Archaeology and poetics of subtitling :
from film subtitling to meta-titling of the world
The origins of subtitling techniques lie in the history of modern media at the time of the invention of sound cinema, intended to remedy the problem of synchronizing graphical, audio and visual content on the screen. Subtitling was introduced as a language prosthesis whose primary goal was to allow the circulation of films on the international market. The problems linked to the accessibility of audiovisuals for the deaf and hard of hearing, largely ignored, did not become the object of specific interest from the film and television industry until the 1970s, with the development of closed captions. Initially, the rise of subtitling should therefore be observed through the prism of access to audiovisual content for an international audience and, successively, of its accessibility for disadvantaged audiences.
This first framework, of a socio-economic character, evolves in the history of subtitling through an interpenetration of the technological developments of its distribution and the semiotic role of its applications. Subtitling, which has become an international standard for cinema, has gradually spread to several other media: we find subtitles in DVDs (multilingual encoding), on television (teletext, live captioning), in live performances (surtitling, air captioning), and in nearly all audio-visual content available on the Web (voice recognition and automatic transcription). This technical generalization of subtitling is linked to an evolution of its semiological functions. If at the beginning its role was that of a translation under spatio-temporal constraint, its uses are today much more diverse, both in the complexity of the translational choices and, sometimes, even beyond the paradigm of translation, in a logic of description, détournement, and information complement.
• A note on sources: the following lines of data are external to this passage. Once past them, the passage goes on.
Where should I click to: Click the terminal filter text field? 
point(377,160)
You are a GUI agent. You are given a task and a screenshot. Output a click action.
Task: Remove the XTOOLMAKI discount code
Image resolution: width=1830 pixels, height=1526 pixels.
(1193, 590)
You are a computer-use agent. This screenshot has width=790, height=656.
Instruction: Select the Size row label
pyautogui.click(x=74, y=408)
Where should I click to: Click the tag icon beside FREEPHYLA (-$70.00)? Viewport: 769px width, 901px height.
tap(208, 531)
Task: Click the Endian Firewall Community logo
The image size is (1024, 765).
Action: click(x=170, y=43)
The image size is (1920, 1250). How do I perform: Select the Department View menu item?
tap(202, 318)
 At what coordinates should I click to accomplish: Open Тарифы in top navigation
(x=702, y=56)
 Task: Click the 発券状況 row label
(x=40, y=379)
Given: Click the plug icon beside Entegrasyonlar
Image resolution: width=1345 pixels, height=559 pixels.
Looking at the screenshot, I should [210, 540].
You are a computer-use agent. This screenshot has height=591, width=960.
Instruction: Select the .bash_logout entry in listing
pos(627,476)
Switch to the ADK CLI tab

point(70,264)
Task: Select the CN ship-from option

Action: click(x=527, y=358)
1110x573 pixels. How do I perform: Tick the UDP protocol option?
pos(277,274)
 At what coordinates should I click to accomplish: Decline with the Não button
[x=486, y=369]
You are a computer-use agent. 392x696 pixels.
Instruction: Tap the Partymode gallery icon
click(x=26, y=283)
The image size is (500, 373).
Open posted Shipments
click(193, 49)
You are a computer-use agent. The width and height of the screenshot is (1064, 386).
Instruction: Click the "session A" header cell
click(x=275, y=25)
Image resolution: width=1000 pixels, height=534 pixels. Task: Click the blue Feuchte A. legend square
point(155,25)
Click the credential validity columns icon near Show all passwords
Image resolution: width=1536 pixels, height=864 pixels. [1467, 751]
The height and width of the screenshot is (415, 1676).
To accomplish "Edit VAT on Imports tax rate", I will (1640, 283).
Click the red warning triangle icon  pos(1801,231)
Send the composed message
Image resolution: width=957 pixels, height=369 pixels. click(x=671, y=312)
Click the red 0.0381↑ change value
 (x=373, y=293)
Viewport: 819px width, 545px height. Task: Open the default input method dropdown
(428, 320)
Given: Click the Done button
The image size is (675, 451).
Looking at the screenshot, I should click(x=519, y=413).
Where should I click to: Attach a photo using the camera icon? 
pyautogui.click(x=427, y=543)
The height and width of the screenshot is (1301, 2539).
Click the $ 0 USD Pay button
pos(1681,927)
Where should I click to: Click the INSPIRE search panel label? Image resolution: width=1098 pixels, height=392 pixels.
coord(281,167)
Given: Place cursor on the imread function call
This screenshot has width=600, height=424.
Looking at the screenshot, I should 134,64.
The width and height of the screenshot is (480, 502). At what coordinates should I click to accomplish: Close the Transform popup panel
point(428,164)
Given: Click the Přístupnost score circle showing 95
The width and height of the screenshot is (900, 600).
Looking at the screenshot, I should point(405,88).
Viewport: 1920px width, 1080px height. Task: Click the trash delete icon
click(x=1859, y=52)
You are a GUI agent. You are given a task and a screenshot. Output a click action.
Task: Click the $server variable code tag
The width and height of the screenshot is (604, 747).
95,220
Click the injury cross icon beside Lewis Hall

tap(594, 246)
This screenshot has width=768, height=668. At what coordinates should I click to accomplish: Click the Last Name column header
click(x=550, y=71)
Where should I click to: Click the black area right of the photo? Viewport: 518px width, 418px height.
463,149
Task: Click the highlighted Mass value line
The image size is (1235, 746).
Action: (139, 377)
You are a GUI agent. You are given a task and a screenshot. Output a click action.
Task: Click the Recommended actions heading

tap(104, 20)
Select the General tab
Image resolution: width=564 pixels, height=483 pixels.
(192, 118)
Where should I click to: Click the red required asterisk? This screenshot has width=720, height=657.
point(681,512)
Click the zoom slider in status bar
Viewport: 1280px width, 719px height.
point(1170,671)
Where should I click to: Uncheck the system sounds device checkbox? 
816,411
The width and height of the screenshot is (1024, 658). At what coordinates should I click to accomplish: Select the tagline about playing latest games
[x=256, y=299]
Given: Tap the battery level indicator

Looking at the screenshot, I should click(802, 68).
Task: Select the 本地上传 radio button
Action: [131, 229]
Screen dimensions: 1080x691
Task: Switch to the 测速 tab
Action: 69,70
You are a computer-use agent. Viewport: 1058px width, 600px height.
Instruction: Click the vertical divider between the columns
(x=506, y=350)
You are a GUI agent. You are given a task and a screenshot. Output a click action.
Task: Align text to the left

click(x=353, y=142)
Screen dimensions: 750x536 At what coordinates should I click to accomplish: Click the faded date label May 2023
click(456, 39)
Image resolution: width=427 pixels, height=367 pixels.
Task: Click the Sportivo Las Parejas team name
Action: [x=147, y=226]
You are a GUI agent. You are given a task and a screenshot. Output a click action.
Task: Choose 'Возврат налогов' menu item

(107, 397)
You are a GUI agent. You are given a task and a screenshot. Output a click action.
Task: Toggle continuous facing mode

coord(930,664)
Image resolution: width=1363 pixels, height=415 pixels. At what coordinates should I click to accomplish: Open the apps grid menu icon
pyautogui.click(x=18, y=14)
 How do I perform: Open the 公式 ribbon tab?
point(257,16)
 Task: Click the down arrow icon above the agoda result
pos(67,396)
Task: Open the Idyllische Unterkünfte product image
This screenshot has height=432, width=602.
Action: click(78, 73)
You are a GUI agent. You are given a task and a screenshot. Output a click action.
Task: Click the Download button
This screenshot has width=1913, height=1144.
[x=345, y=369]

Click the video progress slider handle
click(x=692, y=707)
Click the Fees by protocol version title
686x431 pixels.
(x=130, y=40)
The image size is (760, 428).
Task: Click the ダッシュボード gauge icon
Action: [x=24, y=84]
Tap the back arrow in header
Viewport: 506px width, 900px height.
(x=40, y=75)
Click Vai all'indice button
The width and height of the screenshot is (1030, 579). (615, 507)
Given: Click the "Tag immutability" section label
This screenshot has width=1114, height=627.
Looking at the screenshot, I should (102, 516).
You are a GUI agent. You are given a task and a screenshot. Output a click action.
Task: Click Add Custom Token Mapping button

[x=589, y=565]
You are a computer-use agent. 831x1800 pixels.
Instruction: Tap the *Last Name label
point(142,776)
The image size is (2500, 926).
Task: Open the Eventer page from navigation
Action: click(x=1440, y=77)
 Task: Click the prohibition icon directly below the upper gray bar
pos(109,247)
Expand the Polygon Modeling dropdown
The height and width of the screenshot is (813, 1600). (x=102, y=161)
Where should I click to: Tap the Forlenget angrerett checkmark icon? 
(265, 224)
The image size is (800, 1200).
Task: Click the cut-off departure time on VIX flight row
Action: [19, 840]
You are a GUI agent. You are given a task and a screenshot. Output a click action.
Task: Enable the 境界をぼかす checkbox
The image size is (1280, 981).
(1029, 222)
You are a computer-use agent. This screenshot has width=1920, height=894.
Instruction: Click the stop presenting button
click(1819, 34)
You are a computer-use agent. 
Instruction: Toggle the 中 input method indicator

Our work puts forward the hypothesis that this technical proliferation and semiotic diversification of subtitling calls for its identification as a form of paratext overlay that applies to numerous media configurations, bringing its own logic, its own parameterization, its own possibilities and its own programs. In a multidisciplinary approach, at the crossroads of media archaeology, anthropology of writing and literary studies, we will try to situate subtitling in the scriptural ecosystem by highlighting its kinship with other textual technologies of ‘titling’. What do subtitles have in common with footnotes, captions, didascalia and indexes? Can we link the medial articulation initiated by filmic subtitling to forms of meta-titling in the computerized world such as metadata pinning, augmented reality labelling or alt-text?
This work, through research and creation, will extend the archaeology into a poetics of subtitling, by conducting an artistic experimentation of the non-canonical uses of subtitling in video art, performance and poetry.
Gabriele Stera, born in Trieste in 1993, is a researcher, poet, artist and translator, based in France and Italy. His work focuses on the experimental practices of poetry at the border between the arts, extending into performance, sound art, theater, video art, multimedia installation.
He holds a Bachelor’s degree and a Master’s degree in “Letters, Arts and Contemporary Thought” from the University of Paris 7 Diderot. He is currently a contractual PhD candidate (UPL / ArTeC) under the supervision of Yves Citton, attached to the FabLitt lab at the University of Paris 8, where he also teaches literature.